Membre de la branche armée du parti communiste, avant d’intégrer le FLN, Fernand Iveton se propose en novembre 1956 de commettre un acte de sabotage au sein de l’usine en projetant de déposer une bombe, mais dont l’objectif est purement matériel : priver Alger d’électricité.
Ne voulant pas causer de victimes, il demande, par le biais de Jacqueline Guerroudj qui lui remet l’engin, à ce que la bombe soit réglée pour exploser après la sortie des ouvriers.
Le 14 novembre 1956, il dépose en début d’après-midi la bombe dans un local désaffecté de l’usine. Mais, repéré par un contremaître qui se méfiait de lui, il est arrêté, tandis que la bombe est désamorcée par les militaires.
Conduit au commissariat central, il subit la torture et les pires sévices. Une dizaine de jours plus tard, extrait de Serkadji où il est écroué, il comparaît au tribunal d’Alger.
Le testament de Fernand Iveton
« J’étais menotté avec lui pour nous emmener au tribunal », se rappelle Mohamed Touzout. « Assassin ! salaud ! », lui lancent à la figure des militaires.
« Certains nous donnaient des coups de pied et nous crachaient dessus », témoigne encore Mohamed Touzout.
Dans le véhicule escorté qui les transportait au tribunal, Fernand Iveton raconte à son compagnon d’infortune les raisons de son incarcération et les faits qui lui sont reprochés.
Sur le chemin les conduisant au tribunal qu’ils gagnent à pied faute de place pour garer le véhicule à proximité, Mohamed Touzout entend quelques murmures en provenance des balcons.
« Venez voir un petit fellaga ! », lance une dame. Tandis que le jeune garçon nourrissait quelques appréhensions, Fernand Iveton fait preuve d’un calme imperturbable, de l’aveu de Touzout. « Écoute, mon fils, lui dit-il, Iveton va mourir, mais l’Algérie vivra ».
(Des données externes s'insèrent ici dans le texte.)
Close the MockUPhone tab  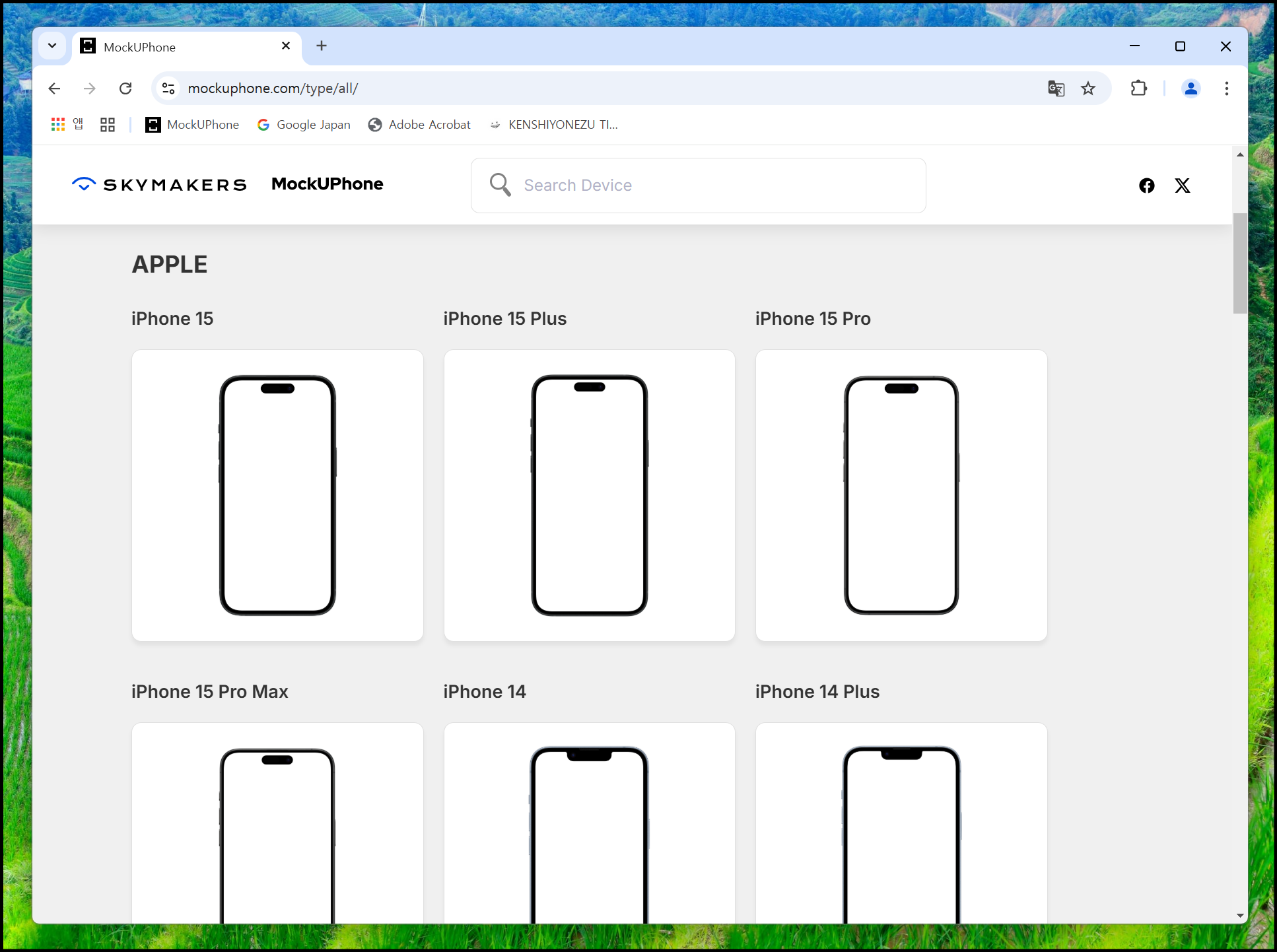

C’étaient les derniers échanges entre eux puisque Mohamed Touzout sera condamné au terme du procès à dix-huit mois de prison et sera transféré à la prison d’El Harrach alors que Fernand Iveton sera condamné à mort et exécuté à la prison Serkadji le 11 février 1957, à l’aube.
Ces propos de Mohamed Touzout recoupent par certains aspects ceux de Me Albert Smadja, avocat commis d’office d’Iveton, témoin de l’exécution.
Selon lui, avant de mourir, Fernand Iveton déclara : « La vie d’un homme, la mienne, compte peu. Ce qui compte, c’est l’Algérie, son avenir. Et l’Algérie sera libre demain. Je suis persuadé que l’amitié entre Français et Algériens se ressoudera ».
C’est à la prison d’El Harrach où il est transféré que Mohamed Touzout apprend l’exécution de celui qu’il décrit comme un « homme juste aux grandes valeurs humaines ». « C’est à El Harrach que j’ai appris qu’il a été exécuté ».
Une fin qu’il évoque avec beaucoup d’amertume. À sa libération à l’été 1957, Mohamed Touzout retrouve sa vocation première, celle de restaurateur, notamment à « Rocher noir ».
Un temps ambulancier, transportant bénévolement les malades dans sa région, notamment des hameaux isolés, il se retrouve peu après l’indépendance comme chauffeur à la présidence de la République.
À ce titre, il a eu à côtoyer des personnages de renom. C’est ainsi qu’il a eu à transporter de nombreuses personnalités, dont Amar Ouzegane, le défunt président de l’APN et figure historique, Rabah Bitat, le professeur Nekkache, le prince Fayçal d’Arabie Saoudite, le général portugais Delgado, opposant au dictateur Salazar, réfugié un moment en Algérie ou encore Abdelaziz Bouteflika.
« Je l’ai emmené d’Alger à Tlemcen », raconte Touzout. Aujourd’hui, loin du tumulte de l’histoire, Mohamed Touzout, entouré de ses cinq enfants et savourant sa retraite, émet un seul vœu : « Que l’histoire soit enseignée aux nouvelles générations ».